On Wednesday, Justices of Appeal Alice Yorke-Soo Hon, Gregory Smith and Malcolm Holdip heard submissions from Braithwaite’s attorney Peter Carter and deputy Director of Public Prosecutions (DPP) Joan Honore-Paul, although they are yet to hear arguments on whether Brathwaite should be given time to appeal, since his notice was filed late.
He has also filed an additional ground which raises constitutionality issues. These two will be heard in the new year.
At Wednesday’s hearing, Carter advanced the other grounds of appeal, all of which complained of the way the trial judge dealt with salient aspects of the defence in her directions to the jury.
Brathwaite, of Foster Cuevado, Picton in Laventille, was accused of killing 30-year-old Kevin Miguel Williams on April 17, 2008.
Williams, of Plaisance Road, East Dry River, Port of Spain, was shot dead while working at the “plannings” just off the Old St Joseph Road in East Dry River.
In 2016, he was convicted by a jury and sentenced to hang by Justice Althea Alexis-Windsor
Carter said there were “material irregularities” in the judge’s directions on Brathwaite’s defences.
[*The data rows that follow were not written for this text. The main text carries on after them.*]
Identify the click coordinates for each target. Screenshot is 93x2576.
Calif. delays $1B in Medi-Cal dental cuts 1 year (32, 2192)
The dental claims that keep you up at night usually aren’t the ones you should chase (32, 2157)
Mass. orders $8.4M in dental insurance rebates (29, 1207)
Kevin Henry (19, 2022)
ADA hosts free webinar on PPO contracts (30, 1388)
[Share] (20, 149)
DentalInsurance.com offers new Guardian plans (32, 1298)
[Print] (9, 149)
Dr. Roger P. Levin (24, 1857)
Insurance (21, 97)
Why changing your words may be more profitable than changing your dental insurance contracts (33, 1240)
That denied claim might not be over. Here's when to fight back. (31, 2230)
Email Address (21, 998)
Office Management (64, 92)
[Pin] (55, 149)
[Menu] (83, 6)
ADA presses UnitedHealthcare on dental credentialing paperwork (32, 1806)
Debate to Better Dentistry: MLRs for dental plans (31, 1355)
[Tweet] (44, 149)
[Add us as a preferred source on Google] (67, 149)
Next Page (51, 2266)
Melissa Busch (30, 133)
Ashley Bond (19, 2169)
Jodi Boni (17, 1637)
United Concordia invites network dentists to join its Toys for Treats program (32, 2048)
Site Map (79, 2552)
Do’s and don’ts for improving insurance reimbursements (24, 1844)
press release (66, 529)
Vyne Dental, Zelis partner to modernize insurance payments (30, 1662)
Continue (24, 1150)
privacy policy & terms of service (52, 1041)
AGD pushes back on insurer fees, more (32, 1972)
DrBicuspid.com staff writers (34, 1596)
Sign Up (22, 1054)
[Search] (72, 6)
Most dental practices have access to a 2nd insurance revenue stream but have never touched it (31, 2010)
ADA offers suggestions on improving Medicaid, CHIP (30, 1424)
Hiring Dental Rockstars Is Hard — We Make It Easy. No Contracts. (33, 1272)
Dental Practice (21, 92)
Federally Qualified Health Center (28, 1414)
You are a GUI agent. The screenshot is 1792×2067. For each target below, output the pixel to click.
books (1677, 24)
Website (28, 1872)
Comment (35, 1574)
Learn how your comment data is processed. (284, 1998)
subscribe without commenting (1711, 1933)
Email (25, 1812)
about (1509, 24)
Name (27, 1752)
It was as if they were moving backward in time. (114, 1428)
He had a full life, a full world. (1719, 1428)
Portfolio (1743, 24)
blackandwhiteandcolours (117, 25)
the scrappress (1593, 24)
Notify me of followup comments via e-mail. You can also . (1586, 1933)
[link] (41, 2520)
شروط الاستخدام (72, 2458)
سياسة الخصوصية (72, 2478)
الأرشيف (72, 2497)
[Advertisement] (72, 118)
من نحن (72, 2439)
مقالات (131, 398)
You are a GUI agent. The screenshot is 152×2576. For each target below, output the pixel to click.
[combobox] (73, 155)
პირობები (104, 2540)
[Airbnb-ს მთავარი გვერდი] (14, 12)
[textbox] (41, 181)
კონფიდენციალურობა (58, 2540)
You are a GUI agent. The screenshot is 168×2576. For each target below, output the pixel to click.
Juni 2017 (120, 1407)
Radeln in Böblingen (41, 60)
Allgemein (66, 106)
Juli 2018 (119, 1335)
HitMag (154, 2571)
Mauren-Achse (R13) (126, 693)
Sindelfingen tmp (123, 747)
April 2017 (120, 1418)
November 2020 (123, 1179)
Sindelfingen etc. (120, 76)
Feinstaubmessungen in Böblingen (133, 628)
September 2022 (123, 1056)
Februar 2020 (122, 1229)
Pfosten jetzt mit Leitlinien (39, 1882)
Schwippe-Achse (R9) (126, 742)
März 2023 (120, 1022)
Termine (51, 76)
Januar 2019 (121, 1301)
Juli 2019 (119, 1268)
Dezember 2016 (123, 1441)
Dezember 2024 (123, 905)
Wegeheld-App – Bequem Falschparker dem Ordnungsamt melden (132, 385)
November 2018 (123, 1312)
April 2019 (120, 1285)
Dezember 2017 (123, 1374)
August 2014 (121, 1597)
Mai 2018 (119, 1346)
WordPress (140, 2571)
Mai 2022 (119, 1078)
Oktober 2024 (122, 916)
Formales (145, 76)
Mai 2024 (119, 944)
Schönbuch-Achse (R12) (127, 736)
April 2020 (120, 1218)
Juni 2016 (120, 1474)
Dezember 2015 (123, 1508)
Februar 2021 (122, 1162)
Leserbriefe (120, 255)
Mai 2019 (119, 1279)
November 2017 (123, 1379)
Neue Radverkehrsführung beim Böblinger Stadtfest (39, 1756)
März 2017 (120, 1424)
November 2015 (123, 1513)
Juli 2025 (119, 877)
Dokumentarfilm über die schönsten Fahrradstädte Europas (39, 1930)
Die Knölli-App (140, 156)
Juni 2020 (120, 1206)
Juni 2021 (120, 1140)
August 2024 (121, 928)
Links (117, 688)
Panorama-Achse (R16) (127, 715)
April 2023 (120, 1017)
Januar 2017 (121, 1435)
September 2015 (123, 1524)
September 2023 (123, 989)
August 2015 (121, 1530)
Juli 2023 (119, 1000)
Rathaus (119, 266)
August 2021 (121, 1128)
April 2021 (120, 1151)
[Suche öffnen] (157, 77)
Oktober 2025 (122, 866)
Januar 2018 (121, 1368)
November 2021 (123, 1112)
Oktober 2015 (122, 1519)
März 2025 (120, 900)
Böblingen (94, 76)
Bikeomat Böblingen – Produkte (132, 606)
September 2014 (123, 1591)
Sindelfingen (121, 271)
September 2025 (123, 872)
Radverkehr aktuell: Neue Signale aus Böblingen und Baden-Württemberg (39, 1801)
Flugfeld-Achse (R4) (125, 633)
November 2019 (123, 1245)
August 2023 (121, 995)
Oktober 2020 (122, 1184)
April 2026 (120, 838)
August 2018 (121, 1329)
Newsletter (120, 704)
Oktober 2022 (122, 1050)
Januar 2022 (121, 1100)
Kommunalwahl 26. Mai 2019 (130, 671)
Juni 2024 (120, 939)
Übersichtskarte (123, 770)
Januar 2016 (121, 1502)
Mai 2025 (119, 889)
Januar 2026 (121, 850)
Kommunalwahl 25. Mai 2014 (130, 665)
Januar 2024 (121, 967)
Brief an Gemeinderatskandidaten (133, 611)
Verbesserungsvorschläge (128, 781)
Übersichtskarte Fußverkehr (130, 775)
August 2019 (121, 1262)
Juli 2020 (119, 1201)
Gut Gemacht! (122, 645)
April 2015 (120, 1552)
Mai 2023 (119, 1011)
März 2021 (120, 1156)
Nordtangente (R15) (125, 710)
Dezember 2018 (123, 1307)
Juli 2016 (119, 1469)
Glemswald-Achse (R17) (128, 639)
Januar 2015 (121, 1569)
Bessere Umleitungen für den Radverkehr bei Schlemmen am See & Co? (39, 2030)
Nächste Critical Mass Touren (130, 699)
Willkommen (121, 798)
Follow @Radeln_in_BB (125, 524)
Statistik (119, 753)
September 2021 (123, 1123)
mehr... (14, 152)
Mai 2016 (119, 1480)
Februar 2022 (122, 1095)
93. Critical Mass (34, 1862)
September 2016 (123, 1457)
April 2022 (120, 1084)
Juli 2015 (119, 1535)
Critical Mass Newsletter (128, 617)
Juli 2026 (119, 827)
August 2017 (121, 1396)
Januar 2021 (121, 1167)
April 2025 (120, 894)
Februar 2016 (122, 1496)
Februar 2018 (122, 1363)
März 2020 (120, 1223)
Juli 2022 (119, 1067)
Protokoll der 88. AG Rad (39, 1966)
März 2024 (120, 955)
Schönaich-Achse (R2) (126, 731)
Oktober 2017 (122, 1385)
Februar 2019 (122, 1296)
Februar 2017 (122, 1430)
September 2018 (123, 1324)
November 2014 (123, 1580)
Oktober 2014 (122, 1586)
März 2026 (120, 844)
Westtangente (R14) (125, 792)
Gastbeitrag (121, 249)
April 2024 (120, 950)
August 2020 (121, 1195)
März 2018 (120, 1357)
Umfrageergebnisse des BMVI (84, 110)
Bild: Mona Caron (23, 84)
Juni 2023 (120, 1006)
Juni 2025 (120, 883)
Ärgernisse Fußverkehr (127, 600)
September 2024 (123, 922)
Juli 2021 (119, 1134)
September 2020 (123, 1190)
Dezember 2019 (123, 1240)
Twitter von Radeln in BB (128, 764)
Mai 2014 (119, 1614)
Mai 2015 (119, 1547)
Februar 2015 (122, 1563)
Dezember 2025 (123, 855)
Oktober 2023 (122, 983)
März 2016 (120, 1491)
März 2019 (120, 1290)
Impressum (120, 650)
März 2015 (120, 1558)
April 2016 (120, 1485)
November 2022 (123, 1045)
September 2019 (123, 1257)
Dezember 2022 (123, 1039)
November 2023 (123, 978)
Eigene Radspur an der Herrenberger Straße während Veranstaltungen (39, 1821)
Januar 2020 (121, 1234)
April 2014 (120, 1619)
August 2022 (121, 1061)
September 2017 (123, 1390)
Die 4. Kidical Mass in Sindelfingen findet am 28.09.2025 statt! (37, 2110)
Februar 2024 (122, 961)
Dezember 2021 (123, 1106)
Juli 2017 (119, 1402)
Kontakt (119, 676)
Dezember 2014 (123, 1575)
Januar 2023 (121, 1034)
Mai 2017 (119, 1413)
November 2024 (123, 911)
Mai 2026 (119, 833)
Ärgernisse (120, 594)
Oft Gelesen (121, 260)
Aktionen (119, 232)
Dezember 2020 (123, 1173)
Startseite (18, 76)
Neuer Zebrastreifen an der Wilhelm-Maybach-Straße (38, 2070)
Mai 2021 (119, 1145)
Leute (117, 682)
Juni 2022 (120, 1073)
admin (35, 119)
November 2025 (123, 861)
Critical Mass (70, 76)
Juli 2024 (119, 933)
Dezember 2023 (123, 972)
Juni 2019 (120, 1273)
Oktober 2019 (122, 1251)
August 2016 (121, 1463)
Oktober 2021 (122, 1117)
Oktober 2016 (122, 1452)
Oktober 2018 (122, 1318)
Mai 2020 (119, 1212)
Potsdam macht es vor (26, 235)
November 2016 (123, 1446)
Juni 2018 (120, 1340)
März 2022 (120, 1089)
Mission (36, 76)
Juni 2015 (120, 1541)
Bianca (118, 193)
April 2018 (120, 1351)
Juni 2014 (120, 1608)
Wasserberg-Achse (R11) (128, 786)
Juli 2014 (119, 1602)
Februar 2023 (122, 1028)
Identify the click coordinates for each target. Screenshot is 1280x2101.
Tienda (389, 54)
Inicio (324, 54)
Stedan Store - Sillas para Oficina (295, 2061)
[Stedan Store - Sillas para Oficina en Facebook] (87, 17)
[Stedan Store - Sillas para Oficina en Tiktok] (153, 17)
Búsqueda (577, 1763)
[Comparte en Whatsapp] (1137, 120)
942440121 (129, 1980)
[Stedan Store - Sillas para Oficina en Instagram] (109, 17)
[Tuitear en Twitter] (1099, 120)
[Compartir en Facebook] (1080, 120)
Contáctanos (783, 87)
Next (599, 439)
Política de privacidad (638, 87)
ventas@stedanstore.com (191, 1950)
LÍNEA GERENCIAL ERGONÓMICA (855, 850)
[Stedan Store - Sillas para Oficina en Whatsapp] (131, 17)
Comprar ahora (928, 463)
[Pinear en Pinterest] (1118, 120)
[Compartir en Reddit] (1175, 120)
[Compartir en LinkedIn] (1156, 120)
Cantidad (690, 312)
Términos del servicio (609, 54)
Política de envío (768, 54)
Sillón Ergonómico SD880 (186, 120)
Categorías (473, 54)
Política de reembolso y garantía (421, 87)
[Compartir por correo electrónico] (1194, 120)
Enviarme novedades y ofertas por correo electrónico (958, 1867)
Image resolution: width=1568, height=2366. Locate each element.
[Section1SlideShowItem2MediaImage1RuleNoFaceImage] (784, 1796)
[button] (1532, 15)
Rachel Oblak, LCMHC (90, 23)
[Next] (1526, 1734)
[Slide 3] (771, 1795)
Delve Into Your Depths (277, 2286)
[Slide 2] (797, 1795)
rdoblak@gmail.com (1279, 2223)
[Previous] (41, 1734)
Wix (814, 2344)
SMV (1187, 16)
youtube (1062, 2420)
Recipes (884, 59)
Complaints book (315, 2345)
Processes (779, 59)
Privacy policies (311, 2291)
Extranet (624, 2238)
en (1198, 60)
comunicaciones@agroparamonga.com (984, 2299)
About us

He complained about the choice of words the judge used and said by doing so she had failed to put to the jury the middle ground in each defence of fabrication and alibi. He claimed the police fabricated the murder charge against him, while his own testimony presented an alibi for his whereabouts when it was alleged he committed the murder.
He also complained that the judge’s juxtaposition of Brathwaite’s defences with the prosecution’s deprived him of having his defence “fairly” put to the jury.
Carter also complained of the judge’s failure to carefully caution the jury on the evidence of a senior police officer in the case, who allegedly identified Brathwaite as the killer, when the two had a history.
He also raised issues with the failure of the police to produce personal pocket diaries to substantiate claims of utterances by Brathwaite, saying it not only raised questions of police following the proper procedure but also credibility, but the judge did not raise the latter.
In response to the appeal, Honore-Paul took the judges through the judge’s summation, insisting there was a clear middle ground for the two defences and the judge had thoroughly gone through Brathwaite’s defence. She said the “juxtaposition” complained of was only to clarify specific issues.
She also dismissed the complaint about the failure to caution the jury on the credibility of the police, pointing out that the judge did explain to them the officer in question was a witness with an interest to serve, and how they should approach his evidence.
Also appearing with Honore-Paul at the appeal was assistant DPP Sabrina Dougdeen-Jaglal.
The judges now have to set a date to hear the additional ground of appeal and the application for leave to extend the time to allow Brathwaite’s appeal.